Bruno Girveau

Évidemment, Le Cahier des morts minuscules, ce n’est pas un titre de livre pour enfants. Si ce n’était cette annonce troublante, c’est pourtant ce que l’on pourrait croire en feuilletant les premières pages du livre de Valérie Sonnier. On trouve en effet d’abord tout joli dans ce recueil. Un charmant petit camion qui évolue au milieu d’autres jouets tout aussi charmants, au fil des pages fanées d’un vieux livre de comptes. Des couleurs délicates, des rencontres cocasses, tout est plaisant, tout est charmant. Mais le joli n’est pas une qualité en art, moins encore aujourd’hui qu’hier. Heureusement, tout se gâte très vite. Le petit camion fait la connaissance d’une poupée et semble intimement goûter sa présence. C’est donc qu’il y a de la sexualité là-dedans. Le spectre du livre d’enfants s’éloigne. Celui de la mort en revanche se dessine. Le petit camion croise la route d’un pistolet, le regarde en face, et c’est enfin un squelette pantin qui l’accueille dans ses bras. On est rassuré, l’artiste traite sérieusement des seuls sujets qui vaillent, grandir, aimer, mourir. La métaphore paraît évidente, l’errance du petit camion, c’est celle de l’homme, dans sa trajectoire tragique et inexorable. (…)

Si l’histoire s’arrêtait là , elle serait belle, mais trop triste. On ne fait pas mourir un jouet. Le trépas du petit camion semble serein, mais c’est bel et bien une mort, si minuscule soit-elle. Privilège de l’artiste, il renaît dans des cahiers postérieurs à celui ici publié. Il est même le héros de petits films tournés en Super 8 (Le jardin I, l’été, 1995 ; Le jardin II, l’hiver, 1997 ; La plage, 1998), comme si les cahiers avaient pu inconsciemment être conçus comme des storyboards. Le petit camion est désormais plus clairement le double de l’artiste, l’accompagne lorsqu’elle voyage (à Vancouver en 1993), ressuscite ce qui ressemble maintenant à ses propres souvenirs d’enfance. (…)
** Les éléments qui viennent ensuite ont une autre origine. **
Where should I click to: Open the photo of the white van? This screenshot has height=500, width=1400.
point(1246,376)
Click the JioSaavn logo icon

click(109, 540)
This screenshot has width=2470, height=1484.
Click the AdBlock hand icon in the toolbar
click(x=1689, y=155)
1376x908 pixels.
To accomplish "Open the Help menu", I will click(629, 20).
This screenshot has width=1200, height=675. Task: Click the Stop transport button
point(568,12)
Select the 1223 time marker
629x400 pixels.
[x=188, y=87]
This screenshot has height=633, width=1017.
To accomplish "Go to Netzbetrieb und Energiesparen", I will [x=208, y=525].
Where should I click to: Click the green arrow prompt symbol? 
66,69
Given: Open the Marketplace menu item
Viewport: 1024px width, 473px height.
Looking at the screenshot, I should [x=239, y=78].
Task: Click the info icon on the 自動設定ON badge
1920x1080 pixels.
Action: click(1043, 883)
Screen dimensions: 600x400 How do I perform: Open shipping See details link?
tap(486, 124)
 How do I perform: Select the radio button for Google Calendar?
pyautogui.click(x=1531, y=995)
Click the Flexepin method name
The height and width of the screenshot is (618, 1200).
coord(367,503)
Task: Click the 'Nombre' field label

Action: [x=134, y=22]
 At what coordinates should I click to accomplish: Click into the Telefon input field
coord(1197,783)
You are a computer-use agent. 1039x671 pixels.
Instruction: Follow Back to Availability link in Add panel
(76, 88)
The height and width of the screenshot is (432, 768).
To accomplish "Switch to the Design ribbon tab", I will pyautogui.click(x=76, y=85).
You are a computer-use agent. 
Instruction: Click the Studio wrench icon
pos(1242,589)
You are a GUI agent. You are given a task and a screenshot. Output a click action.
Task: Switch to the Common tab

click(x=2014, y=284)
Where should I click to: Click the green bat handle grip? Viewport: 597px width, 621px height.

Derrière leur apparente légèreté – derrière l’apparente légèreté des dessins de Valérie Sonnier –, les jouets sont d’une richesse symbolique et culturelle immense. Ils préparent à la vie de « grand » autant qu’ils permettent de s’en émanciper en éveillant notre imagination. C’est la raison pour laquelle il est si difficile de s’en séparer. Leur abandon est douloureux, car il signifie notre entrée dans l’âge adulte, fait d’amour et de rencontres, mais aussi de compétition, de responsabilités et au final, de néant. De même que le jouet est une réduction poétique du monde réel, le destin du petit camion laitier est la contraction mélancolique d’une vie humaine. Et ce cahier, dans la force d’une première idée, sans une parole, nous offre un poignant livre d’artiste.